• Target pointing data:
....

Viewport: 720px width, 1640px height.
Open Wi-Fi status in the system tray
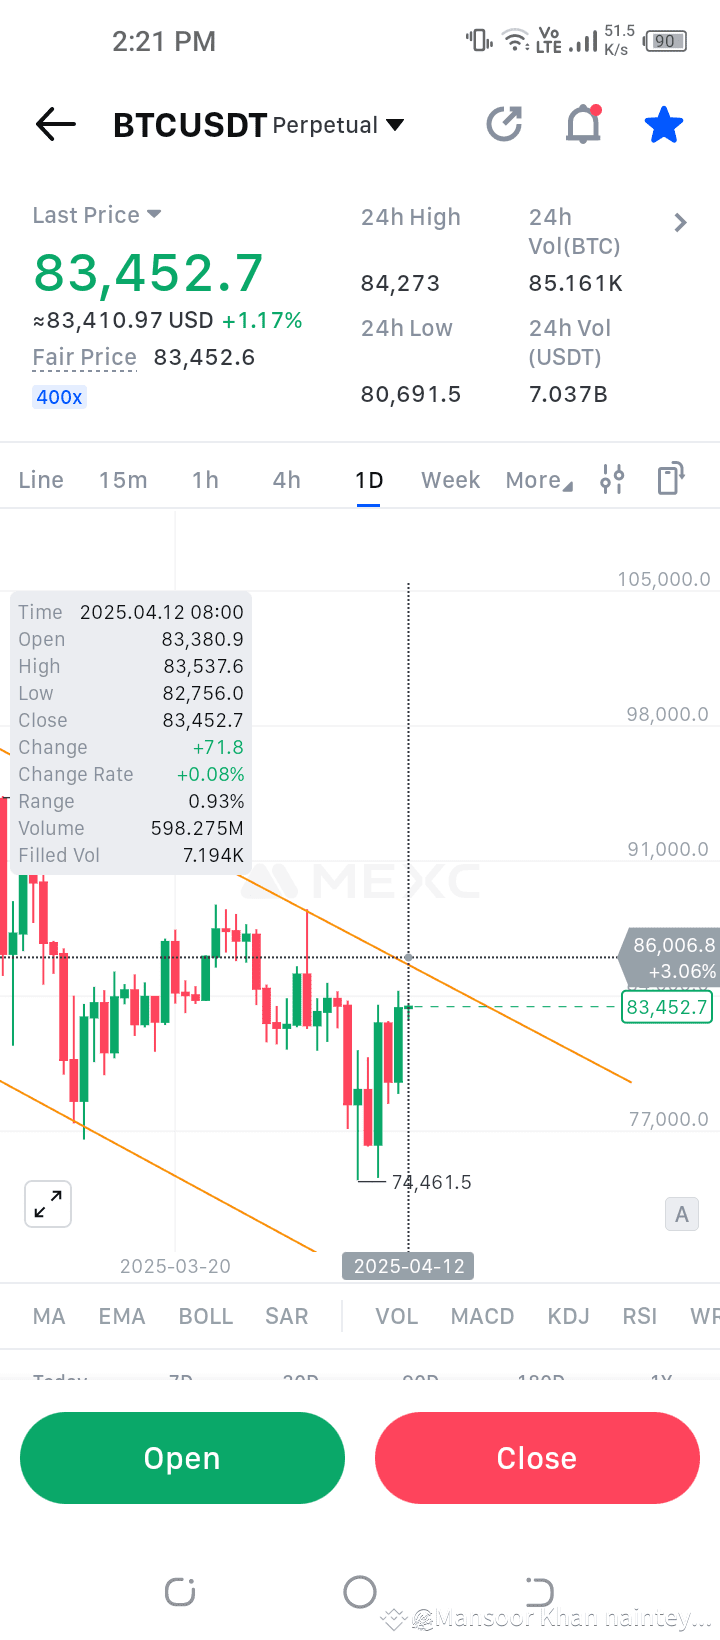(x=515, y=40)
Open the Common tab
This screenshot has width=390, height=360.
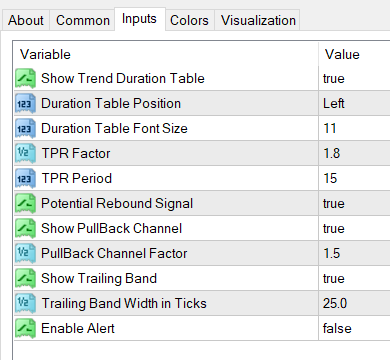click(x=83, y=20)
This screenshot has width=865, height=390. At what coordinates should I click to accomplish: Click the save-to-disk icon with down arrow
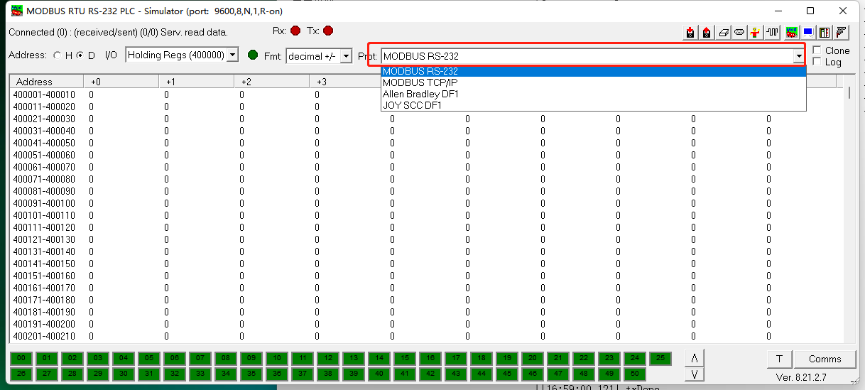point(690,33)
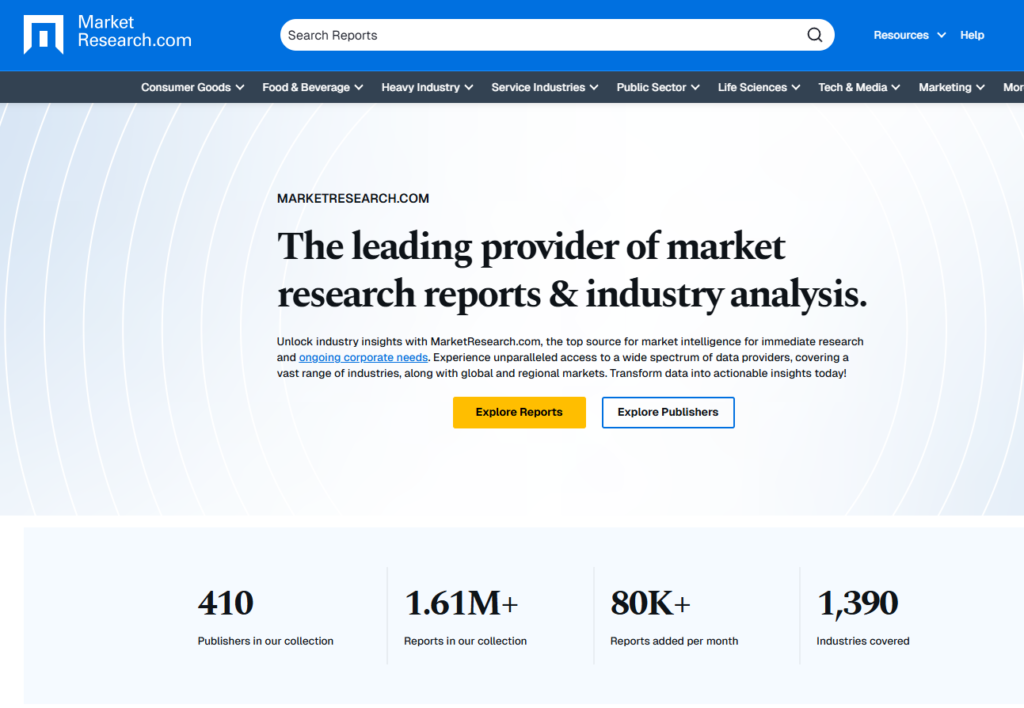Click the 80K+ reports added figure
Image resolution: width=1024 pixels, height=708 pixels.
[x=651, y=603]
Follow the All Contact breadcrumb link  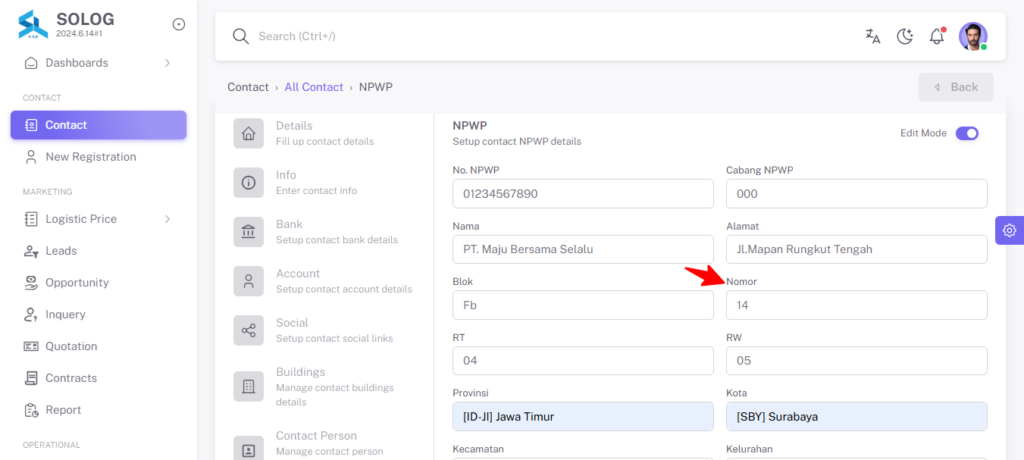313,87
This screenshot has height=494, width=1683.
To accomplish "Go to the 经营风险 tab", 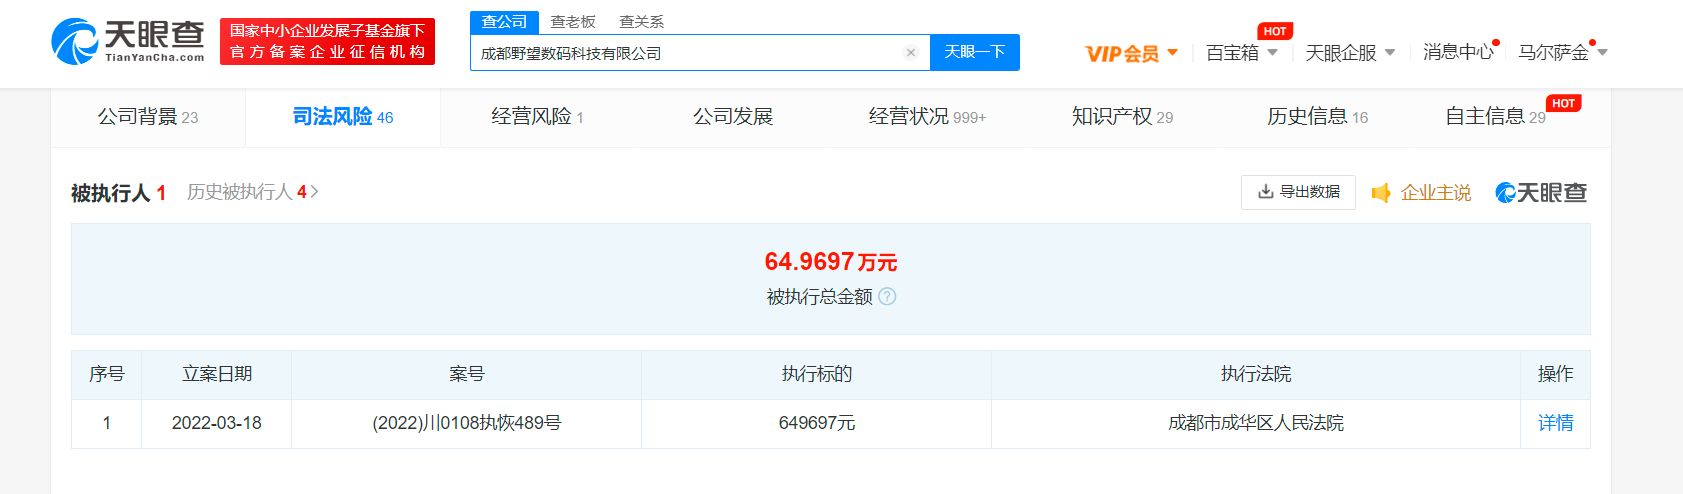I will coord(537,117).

....

Lay out the records from their start up to and including the line that contains "click(x=83, y=20)" as a JSON list of strings, one string per line, with blank lines omitted. Leave the pictures out of the answer.

[
  "Viewport: 720px width, 1640px height.",
  "Open Wi-Fi status in the system tray",
  "(x=515, y=40)",
  "Open the Common tab",
  "This screenshot has width=390, height=360.",
  "click(x=83, y=20)"
]